Some purists have complained about the movie’s “whitewashing” … uh, make that blackwashing. “ I hate when this movie is based on Middle-Eastern culture but yet we have a genie who is black. Why wouldn’t it be just a Middle-Eastern cast playing it. Heck, they make ‘Black Panther’ 99 percent black but wouldn’t made ‘Aladdin’ Middle-Eastern?”
Aside from Smith being African-American and Marwan Kenzari an award-winning Dutch actor, the casting of non-Arab actor Naomi Scott (British with an Indian mother) led to additional controversy. And when a new part was created for caucasian actor Billy Magnussen, the outcry was dubbed “the white dude row.”
However, titular star Mena Massoud was born in Egypt. Nasim Pedrad (Jasmine’s handmaiden) was born in Iran, as was Navid Negahban (The Sultan). Numan Acar (head of the palace guards) is Turkish.

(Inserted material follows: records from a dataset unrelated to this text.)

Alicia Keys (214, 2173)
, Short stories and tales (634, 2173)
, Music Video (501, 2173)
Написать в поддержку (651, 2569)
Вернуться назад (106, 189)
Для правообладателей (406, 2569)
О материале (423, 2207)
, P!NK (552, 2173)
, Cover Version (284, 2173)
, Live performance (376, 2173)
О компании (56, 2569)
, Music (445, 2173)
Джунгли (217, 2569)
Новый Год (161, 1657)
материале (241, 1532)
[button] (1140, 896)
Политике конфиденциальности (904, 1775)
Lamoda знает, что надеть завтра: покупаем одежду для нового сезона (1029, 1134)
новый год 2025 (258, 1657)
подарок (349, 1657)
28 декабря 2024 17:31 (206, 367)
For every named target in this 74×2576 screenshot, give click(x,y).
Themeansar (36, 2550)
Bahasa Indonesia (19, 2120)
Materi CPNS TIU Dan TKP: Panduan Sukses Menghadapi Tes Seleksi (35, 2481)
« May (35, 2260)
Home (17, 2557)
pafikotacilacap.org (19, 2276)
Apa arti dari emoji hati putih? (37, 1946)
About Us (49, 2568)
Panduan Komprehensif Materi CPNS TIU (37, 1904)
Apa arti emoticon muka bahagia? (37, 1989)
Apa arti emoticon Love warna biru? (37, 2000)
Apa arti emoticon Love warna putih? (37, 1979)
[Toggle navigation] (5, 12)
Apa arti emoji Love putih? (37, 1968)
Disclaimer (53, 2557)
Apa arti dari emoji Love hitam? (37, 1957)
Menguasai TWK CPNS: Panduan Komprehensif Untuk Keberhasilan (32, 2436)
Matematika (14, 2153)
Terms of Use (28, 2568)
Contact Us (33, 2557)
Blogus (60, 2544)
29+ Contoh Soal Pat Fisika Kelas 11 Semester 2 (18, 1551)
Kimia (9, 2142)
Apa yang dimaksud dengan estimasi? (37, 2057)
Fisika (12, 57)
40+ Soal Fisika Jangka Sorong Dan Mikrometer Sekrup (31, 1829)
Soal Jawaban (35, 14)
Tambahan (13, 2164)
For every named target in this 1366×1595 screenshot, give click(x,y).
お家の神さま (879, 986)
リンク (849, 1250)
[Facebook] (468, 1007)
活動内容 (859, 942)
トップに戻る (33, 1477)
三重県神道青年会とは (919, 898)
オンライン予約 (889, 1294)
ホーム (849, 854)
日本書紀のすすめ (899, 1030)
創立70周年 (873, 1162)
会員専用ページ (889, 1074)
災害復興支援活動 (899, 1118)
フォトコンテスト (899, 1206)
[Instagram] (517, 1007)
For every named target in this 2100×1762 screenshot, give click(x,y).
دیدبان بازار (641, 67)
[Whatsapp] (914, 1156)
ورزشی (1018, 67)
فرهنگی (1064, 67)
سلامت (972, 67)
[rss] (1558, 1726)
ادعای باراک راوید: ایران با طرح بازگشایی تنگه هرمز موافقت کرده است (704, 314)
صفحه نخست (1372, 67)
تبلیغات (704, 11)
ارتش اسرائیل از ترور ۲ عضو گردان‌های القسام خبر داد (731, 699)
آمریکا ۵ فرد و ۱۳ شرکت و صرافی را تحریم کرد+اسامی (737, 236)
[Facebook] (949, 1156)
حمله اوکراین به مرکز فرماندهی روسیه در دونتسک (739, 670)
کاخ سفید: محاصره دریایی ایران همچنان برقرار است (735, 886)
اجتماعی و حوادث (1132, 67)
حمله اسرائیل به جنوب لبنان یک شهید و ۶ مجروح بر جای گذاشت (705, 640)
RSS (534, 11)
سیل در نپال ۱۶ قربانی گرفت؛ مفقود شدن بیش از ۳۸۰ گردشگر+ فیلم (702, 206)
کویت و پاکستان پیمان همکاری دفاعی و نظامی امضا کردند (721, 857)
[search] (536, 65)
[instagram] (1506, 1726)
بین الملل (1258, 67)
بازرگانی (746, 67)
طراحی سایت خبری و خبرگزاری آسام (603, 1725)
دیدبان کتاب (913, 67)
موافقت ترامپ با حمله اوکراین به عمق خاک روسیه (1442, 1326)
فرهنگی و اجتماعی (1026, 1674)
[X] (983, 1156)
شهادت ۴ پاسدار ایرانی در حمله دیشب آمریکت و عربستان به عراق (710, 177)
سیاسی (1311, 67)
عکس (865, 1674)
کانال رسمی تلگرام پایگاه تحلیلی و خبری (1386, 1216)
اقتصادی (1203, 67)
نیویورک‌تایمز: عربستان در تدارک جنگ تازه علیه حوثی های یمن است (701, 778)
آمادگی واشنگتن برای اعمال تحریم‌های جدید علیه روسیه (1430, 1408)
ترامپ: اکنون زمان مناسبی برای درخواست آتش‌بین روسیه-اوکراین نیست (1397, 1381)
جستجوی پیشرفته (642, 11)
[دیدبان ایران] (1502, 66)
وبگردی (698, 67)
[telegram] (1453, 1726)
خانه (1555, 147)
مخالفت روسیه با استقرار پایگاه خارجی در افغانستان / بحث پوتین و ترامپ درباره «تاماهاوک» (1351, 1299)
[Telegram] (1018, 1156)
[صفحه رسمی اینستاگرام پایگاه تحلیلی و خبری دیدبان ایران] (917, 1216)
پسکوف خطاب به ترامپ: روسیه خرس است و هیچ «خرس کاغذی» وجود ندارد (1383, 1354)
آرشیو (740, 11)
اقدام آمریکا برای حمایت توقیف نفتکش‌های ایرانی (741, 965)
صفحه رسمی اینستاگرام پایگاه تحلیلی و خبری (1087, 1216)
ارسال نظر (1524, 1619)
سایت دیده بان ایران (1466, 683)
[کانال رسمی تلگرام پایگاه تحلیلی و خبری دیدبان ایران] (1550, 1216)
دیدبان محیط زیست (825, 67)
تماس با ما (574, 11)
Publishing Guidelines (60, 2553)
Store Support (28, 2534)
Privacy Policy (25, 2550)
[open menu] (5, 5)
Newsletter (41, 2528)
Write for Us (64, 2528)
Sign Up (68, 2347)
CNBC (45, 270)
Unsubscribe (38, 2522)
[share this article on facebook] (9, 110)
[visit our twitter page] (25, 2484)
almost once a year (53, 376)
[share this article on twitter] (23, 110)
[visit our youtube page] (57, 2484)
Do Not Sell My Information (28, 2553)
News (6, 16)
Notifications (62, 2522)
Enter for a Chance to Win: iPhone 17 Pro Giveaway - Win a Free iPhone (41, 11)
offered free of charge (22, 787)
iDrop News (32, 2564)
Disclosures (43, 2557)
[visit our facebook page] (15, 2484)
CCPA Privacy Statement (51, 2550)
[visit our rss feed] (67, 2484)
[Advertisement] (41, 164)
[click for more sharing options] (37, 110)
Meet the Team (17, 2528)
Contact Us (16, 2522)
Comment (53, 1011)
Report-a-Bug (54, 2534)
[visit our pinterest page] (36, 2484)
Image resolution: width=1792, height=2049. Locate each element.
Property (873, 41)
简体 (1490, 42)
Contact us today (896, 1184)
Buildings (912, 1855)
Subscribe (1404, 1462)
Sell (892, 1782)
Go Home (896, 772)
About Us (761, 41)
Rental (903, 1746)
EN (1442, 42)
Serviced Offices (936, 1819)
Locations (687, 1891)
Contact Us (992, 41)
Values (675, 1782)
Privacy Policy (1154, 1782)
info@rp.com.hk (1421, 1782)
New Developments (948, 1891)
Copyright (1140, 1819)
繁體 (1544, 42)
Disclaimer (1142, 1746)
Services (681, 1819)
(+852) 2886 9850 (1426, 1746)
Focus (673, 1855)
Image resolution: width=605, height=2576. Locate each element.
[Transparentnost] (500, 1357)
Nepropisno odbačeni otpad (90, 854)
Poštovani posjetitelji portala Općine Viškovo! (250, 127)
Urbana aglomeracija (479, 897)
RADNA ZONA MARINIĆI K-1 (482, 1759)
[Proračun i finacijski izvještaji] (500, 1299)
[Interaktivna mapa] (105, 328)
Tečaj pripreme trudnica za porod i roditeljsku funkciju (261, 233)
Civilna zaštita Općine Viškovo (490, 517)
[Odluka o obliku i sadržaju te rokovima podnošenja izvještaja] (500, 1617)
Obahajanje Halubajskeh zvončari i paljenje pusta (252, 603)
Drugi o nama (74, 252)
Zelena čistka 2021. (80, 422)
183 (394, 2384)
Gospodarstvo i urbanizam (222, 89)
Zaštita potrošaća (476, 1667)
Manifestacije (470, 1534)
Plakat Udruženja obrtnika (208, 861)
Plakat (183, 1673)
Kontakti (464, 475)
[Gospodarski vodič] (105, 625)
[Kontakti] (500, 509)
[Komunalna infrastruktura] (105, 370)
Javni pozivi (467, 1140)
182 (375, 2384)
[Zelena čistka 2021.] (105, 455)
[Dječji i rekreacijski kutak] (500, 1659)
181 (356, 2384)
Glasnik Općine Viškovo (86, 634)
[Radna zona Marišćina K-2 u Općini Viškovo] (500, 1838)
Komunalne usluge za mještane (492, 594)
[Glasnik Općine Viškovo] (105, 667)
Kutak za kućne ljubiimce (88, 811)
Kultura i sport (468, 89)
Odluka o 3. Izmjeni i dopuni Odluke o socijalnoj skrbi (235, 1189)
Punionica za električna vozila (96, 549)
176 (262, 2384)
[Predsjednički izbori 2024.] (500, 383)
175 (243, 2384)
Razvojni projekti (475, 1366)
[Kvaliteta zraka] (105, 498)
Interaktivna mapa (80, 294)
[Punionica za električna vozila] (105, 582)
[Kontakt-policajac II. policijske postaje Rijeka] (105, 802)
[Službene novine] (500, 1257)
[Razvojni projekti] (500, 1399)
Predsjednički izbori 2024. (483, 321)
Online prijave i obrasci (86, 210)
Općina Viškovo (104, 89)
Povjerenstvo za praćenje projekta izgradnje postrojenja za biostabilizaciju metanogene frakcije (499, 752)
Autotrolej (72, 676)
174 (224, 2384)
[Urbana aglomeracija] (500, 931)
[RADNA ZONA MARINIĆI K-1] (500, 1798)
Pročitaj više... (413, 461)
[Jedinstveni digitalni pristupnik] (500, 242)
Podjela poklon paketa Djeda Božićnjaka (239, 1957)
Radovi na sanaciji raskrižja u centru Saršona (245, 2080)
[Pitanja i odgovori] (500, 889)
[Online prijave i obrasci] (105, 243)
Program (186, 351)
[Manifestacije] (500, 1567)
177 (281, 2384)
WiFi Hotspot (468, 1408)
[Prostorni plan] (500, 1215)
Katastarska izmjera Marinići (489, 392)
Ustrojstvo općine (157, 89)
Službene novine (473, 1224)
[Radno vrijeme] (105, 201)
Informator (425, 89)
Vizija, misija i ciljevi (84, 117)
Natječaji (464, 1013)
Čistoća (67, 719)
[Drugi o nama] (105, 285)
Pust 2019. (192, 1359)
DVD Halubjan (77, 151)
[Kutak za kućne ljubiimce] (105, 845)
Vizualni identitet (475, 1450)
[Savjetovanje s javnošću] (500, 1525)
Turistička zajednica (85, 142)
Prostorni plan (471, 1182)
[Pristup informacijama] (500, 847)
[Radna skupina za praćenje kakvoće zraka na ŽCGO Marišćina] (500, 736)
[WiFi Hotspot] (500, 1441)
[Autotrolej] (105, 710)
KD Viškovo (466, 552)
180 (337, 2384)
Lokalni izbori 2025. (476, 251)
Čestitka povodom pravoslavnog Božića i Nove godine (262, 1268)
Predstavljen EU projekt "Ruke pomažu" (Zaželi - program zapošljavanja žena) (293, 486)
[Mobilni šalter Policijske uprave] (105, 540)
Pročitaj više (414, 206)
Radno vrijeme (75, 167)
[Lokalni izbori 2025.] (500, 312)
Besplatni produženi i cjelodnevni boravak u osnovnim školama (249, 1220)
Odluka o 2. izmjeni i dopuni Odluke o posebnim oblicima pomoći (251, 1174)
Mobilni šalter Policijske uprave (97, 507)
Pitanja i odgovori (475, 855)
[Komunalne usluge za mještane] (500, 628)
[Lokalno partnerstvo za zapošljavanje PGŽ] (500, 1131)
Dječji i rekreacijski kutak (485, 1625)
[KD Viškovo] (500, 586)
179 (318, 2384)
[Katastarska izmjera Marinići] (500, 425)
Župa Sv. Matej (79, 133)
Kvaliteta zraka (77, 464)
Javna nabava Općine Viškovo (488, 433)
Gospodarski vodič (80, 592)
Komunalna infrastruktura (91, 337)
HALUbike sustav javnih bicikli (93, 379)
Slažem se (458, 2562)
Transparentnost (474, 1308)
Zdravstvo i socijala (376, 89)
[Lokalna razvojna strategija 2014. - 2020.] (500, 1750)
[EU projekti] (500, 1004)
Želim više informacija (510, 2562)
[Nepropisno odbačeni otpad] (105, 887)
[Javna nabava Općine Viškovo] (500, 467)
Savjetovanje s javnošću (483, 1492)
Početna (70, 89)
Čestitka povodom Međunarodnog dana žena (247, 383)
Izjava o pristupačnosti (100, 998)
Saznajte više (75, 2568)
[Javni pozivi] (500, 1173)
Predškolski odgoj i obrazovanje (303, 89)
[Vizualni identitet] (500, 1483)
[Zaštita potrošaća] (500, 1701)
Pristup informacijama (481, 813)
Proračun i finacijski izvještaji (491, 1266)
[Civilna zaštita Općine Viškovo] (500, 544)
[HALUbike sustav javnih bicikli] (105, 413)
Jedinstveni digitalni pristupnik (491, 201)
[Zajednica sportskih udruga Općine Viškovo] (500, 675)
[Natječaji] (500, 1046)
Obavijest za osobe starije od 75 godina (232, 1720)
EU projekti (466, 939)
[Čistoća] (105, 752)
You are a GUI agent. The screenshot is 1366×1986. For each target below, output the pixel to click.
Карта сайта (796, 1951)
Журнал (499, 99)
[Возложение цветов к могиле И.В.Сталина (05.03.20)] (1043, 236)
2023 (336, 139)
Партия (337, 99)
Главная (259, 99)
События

And Ocean Navarro (Little Acrobat) was born in Saudi Arabia.
“This is the most diverse cast ever assembled for a Disney live action production,” says a Disney spokesperson. “More than 400 of the 500 background performers were Indian, Middle Eastern, African, Mediterranean and Asian.”
Despite this pronouncement, it was reported that brown makeup was applied to the numerous white extras during filming to help them “blend in.”
Disney responded: “Diversity of our cast and background performers was a requirement and only in a handful of instances when it was a matter of specialty skills, safety and control (special effects rigs, stunt performers and handling of animals) were crew made up to blend in.”
Although Aladdin is set in a fictional country called Agrabah, fans generally assume it represents some part of the Middle East. After all, the first English-language book containing the Aladdin story (c. 1706-1721) was titled “The Arabian Nights Entertainment.”
Disney execs should be rubbing on that magic lamp, asking the genie to make this controversy go away.